Significant partial correlations between riparian land cover and TN, NO 3 , and TP concentrations correspond with previous work (e.g., Karr and Schlosser 1978; Lowrance and others 1997) identifying riparian zones as key regulators of nutrient inputs to surface waters. These results, in addition to strong relationships among water quality metrics and riparian land use that have been previously reported at both field (e.g., Karr and Schlosser 1978; Peterjohn and Correll 1984) and landscape (e.g., Johnson and others 1997; Osborne and Wiley 1988) scales, suggest that intact riparian zones could influence landscape impacts on surface water quality.

Ecoregion Effects

The finding that slopes of the relationships were not significantly different in most ecoregion comparisons may be attributable to several factors. Exceptionally variable relationships could preclude the statistical power to determine differences. It is possible that the study regions were not sufficiently distinct to allow detection of differences in riparian interactions, although this is unlikely given their previous classification as both separate ecoregions (U.S. EPA 1998a) and nutrient regions (U.S. EPA 1998b). Because U.S. EPA ecoregion designations encompass human impacts such as land use in addition to natural geological, climatic, and soil characteristics (Omernik 1995), observed intraregion differences in riparian land cover classification and nutrient concentrations were expected.
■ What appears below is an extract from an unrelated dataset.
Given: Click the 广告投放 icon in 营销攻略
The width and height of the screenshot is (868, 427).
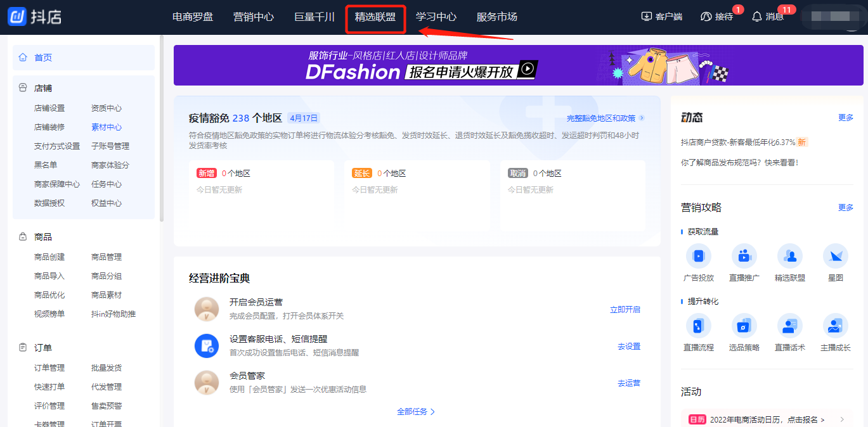Looking at the screenshot, I should click(x=698, y=256).
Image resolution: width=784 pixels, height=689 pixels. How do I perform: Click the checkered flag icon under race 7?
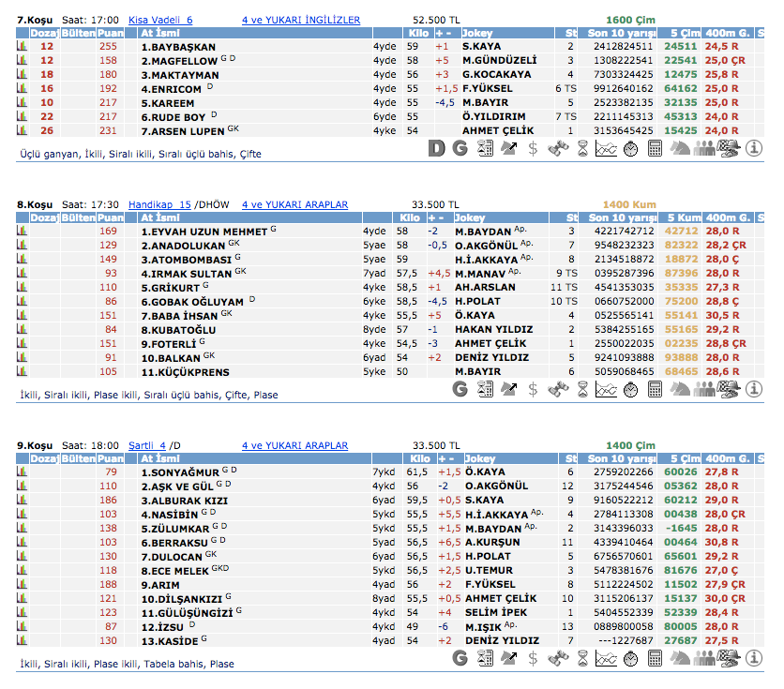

However, since land use is often a dominant factor regulating surface water quality (Hunsaker and Levine 1995; Johnson and others 1997; Osborne and Wiley 1988), riparian-water chemistry relationships would be expected to remain relatively constant across ecoregions if designations were partially dependent on land use, as was the case in this study.

Conclusions

The data suggest that riparian cover near sampling sites is generally less well correlated with water quality parameters than riparian cover or land use in first-order streams. Because watershed cover and riparian land use were correlated, it is difficult to determine how important first-order riparian cover is related to water quality. Our results suggest a statistically significant effect of riparian cover of first-order streams on water quality because partial correlations among riparian land cover classifications were significant predictors in regression models when controlling for predictor catchment land cover classifications. We take the conservative approach in our interpretation, but it is possible that riparian cover has much stronger effects than whole-watershed land cover and that most of the correlation is driven by riparian effects. The effect of first-order land cover may not be too surprising; first-order streams make up the majority of stream length in watersheds. Our approach shows that a correlation with land uses in small headwater streams does hold, and holds even in seasons when many of the first-order stream channels are not flowing.